TASK OBJECTIVE: When a line in the data below includes "pixels", count it; then give only the total.

MATERIAL SHOWN START

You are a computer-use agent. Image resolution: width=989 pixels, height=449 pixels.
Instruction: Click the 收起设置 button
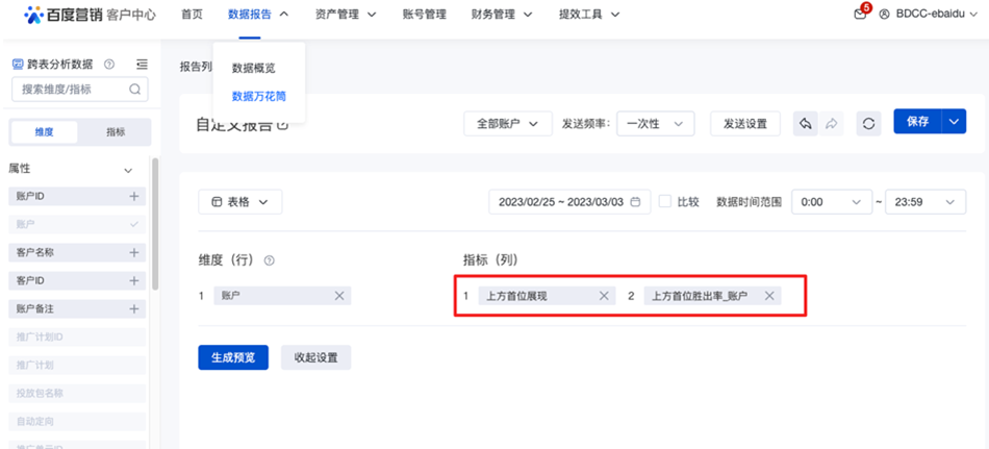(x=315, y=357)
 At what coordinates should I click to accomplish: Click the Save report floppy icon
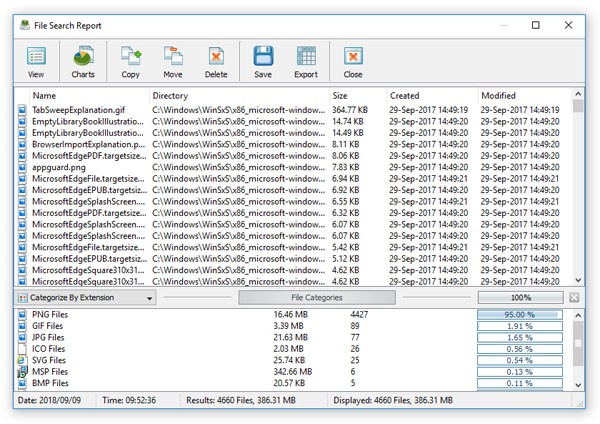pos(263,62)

MATERIAL SHOWN END
MATERIAL SHOWN START

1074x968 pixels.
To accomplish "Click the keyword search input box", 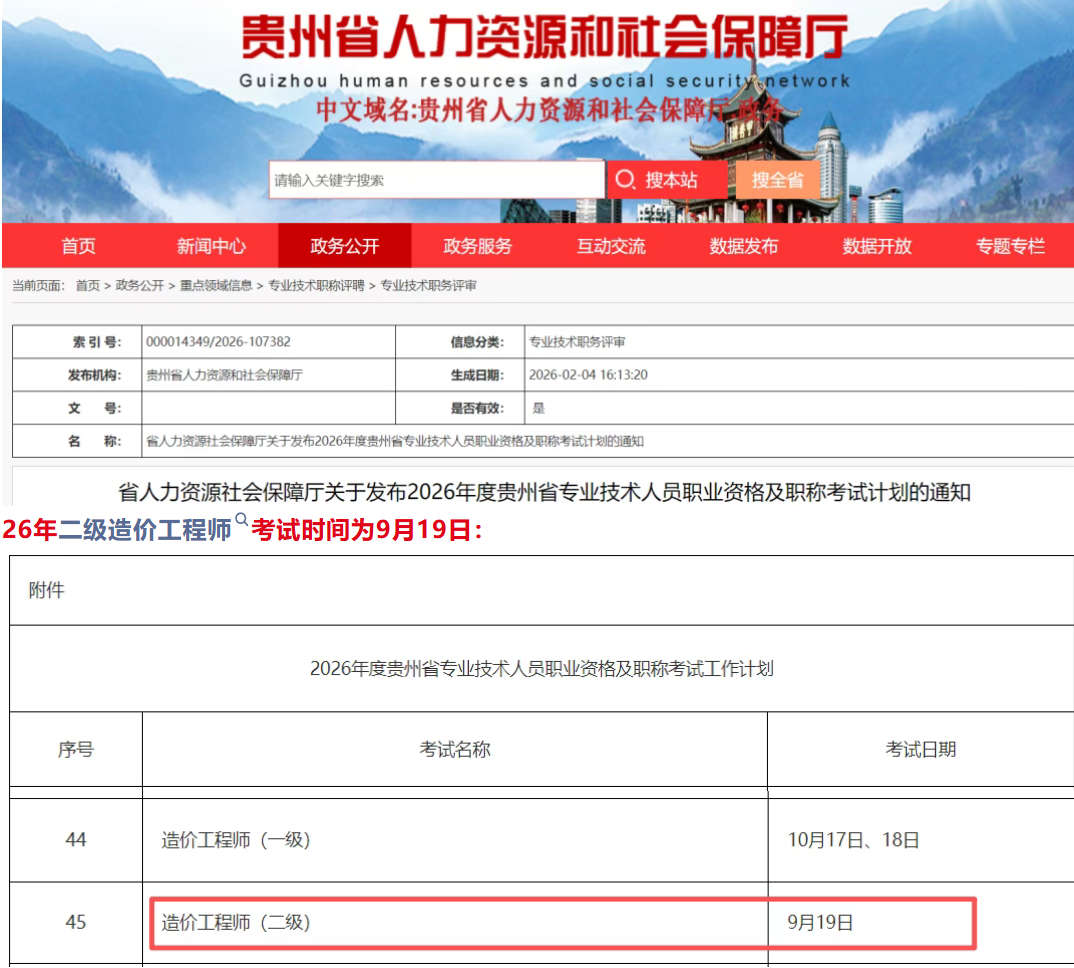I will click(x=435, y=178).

MATERIAL SHOWN END

ANSWER TO THIS PROBLEM: 2